My wife & I have been married for almost 16 years, both our 2nd marriage. A few years ago, she began talking about how her emotions were damaged, and that we should separate.
My own experience with my prior divorce has taught me that separation often invariably leads to divorce, since the absence of conflict (due to the separation) makes things more peaceful, and thereby can remove the incentive to get together again, since the problems will simply reappear. (that was just a commentary about separation) The fact is, we don't have much conflict between us.
I have seen a distance growing between us in a number of areas - she often spends half the night or more on the couch, if not the entire night. I have many, many times told her that I wanted her to be upstairs with me, (and that I would abstain from sex if she wanted) - but that usually isnt' the problem. She has convinced herself that I really don't love her, although I know that I do.
About a year ago she said that come June (2015) I would have to move out, but it never happened. I often feel that she wants my "permission" to divorce, to let her go as it were. But I already have had one unbiblical divorce, and have no intention EVER of doing that again. Just this evening (Sept 9, 2016) she brought it up again, fairly emphatically. She wants to "test" our relationship by having us live a year apart, to "see if its real" - "to see if I really care" - etc.

──────────

Short exercise 1:
List every word or phrase that the marriage post puts inside quotation marks.
Short exercise 2:
Continue the marriage post, starting right after its last sentence.
The data that comes next has nothing to do with the marriage post.

Data segment:
──────────

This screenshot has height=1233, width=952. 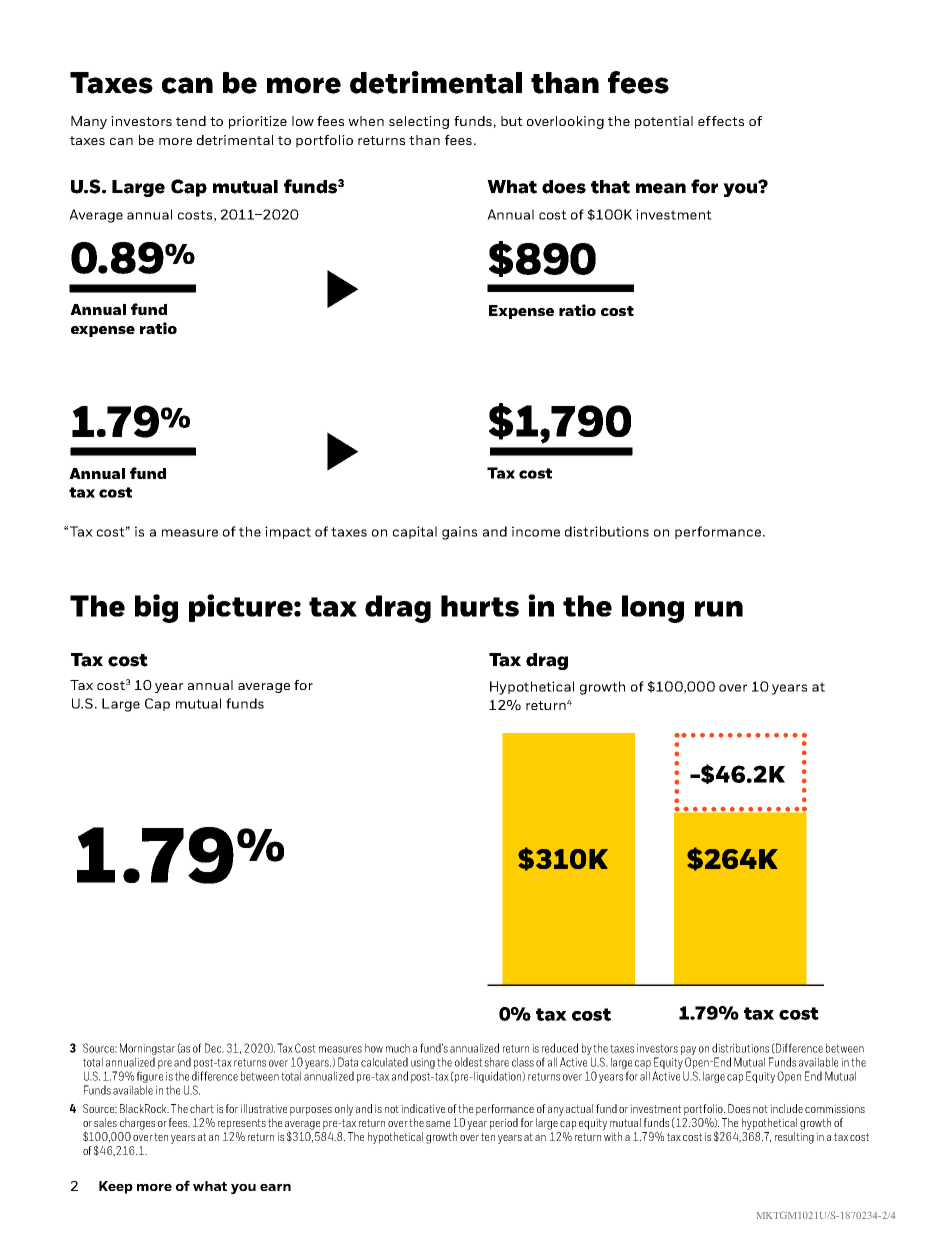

──────────

Reply 1:
- permission
- test
- see if its real
- to see if I really care

Reply 2:
She has said that I will feel so free that I will eagerly embrace the dating world again. Let me state up front that I am 61 years old, and have NO DESIRE AT ALL to start over again. I love her dearly, and truly enjoy her company. Yes, early on in our marriage I took things for granted, but I stopped doing that a long time ago.
Perhaps I should relate a story to give an example of how my wife thinks. One time, (over 10 years ago) we went to the beach. I left something at the car, and left to go get it, while she remained on the blanket. While walking, I became distracted by a woman in a bikini, and almost walked into a lifeguard chair. I didn't realize that she had seen this happen.
When I returned to our blanket, she waited a few minutes, and then told me that she could find the woman for me, and introduce me, since I was obviously attracted to her. She became quite insistent with this. We left to go home soon after, and for over ten years after that incident, she refused to go to the beach with me again - citing what happened several times to myself, and others. It was unbelievable!
Finally, this year, 2016 - some twelve years after it happened, we went to the beach together again for the first time. Oh - I didn't go to the beach alone, as I had no desire to do so, so I didn't go during that entire time either. My point here is that she has a strong tendency to hold on to things, especially negative ones...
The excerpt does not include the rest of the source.